Edward James creció en el ocio. Como él mismo narra, mientras los demás niños se entretenían en los grandes patios, a él lo dejaban en su cuna para que durmiera. Pero él no dormía: soñaba.
Su adicción a la fantasía encontró eco en el pensamiento surrealista y nunca lo abandonó. Para Dalí, Edward llegó a ser el más surrealista de todos pues, mientras los demás fingían, él actuaba en serio. James era un hombre excéntrico que se identificaba con Peter (Dean Stockwell), aquel niño cuyo cabello de pronto se pone verde en la película El muchacho de los cabellos verdes (The boy with green hair, Joseph Losey, 1948). “Yo no elegí estos excesos”, se explicaba a sí mismo: caminar desnudo por el jardín y pedir a sus secretarios que hicieran lo mismo, su obsesión con la limpieza y la incuantificable afición por los animales salvajes fueron algunas de las exuberancias del inglés.

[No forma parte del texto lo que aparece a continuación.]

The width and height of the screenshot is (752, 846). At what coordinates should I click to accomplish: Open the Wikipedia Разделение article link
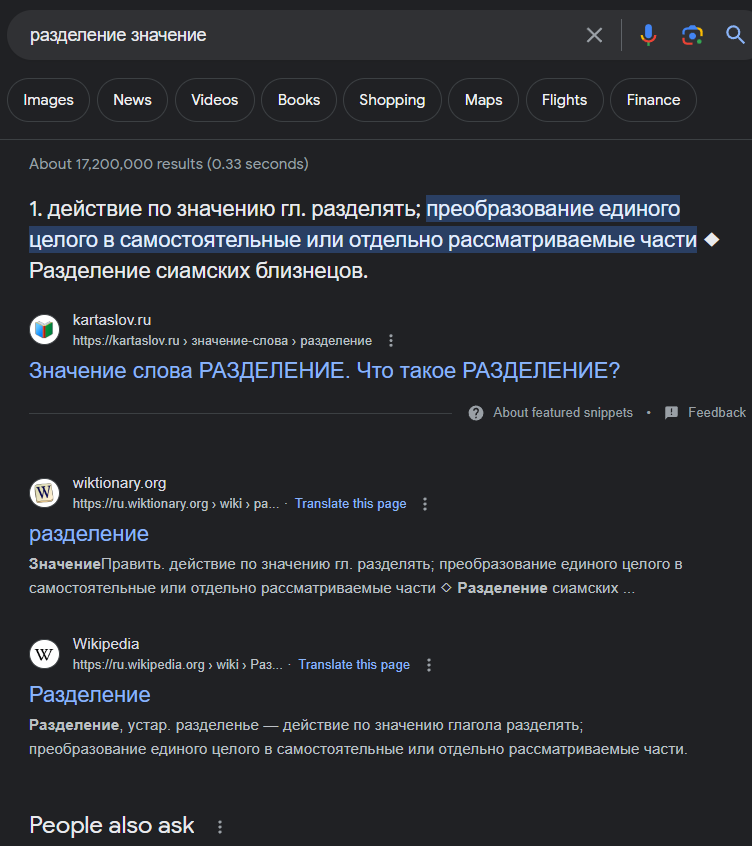pos(90,694)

Edward se casó en 1934 con la bailarina Tilly Losch quien rehusó a tener sexo con él en la noche de bodas y años más tarde lo abandonó. Ese fatídico matrimonio en el marco de una Europa convulsionada por la guerra provocó su migración a Estados Unidos y luego a México.

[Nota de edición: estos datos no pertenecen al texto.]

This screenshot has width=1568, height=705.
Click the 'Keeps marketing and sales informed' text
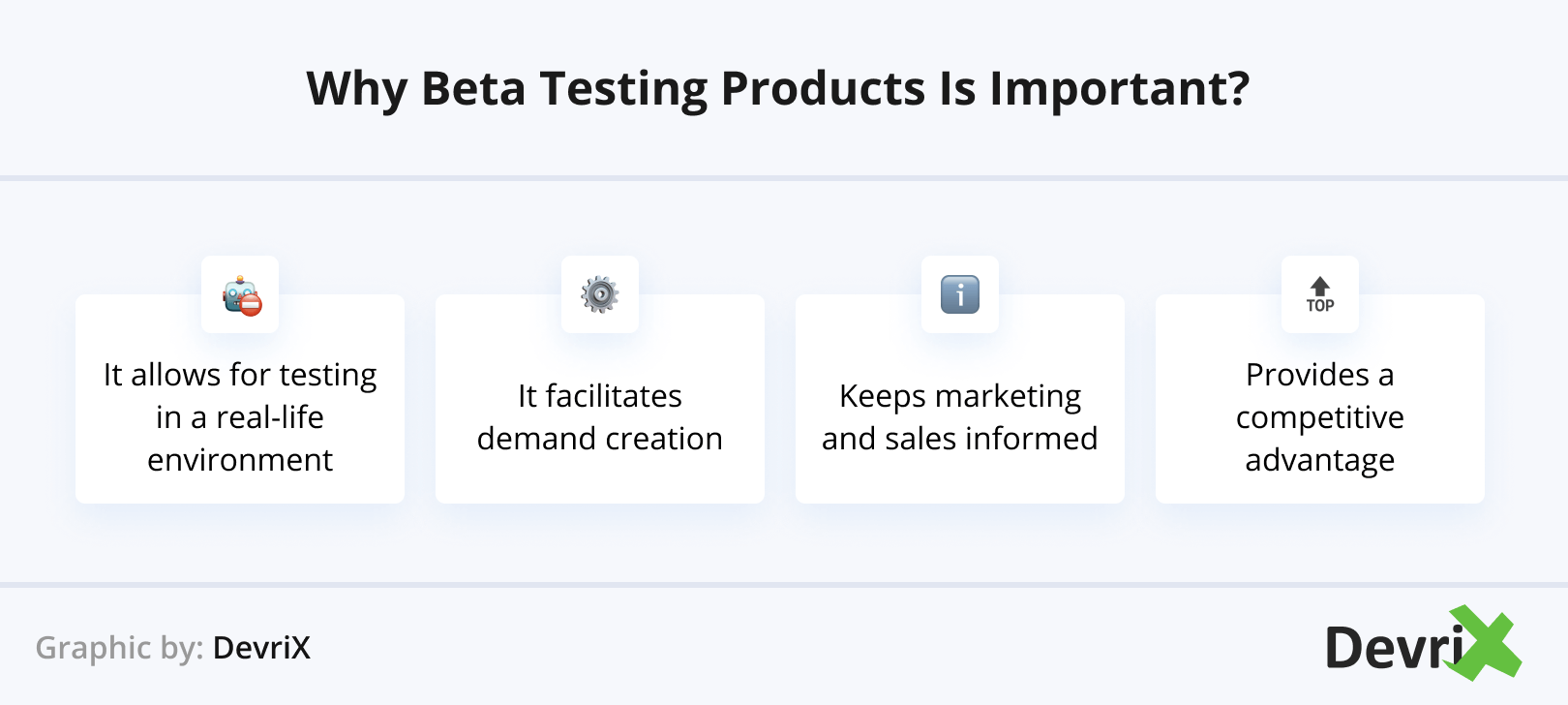point(960,416)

En 1945 James conoció a Plutarco Gastélum, quien se convertiría en su cómplice de sueños y en su artífice de cosas imposibles. El libro ‘Edward James y Plutarco Gastélum en Xilitla. El regreso de Robinson’ profundiza en esta relación e interpreta el enorme complejo escultórico y arquitectónico como la materialización de su romance. Sin descartar esta interpretación, prefiero intentar una distinta. El “Castillo” de James, como se le denomina comúnmente, es un atisbo de eternidad: un firme desafío a los límites de la vida.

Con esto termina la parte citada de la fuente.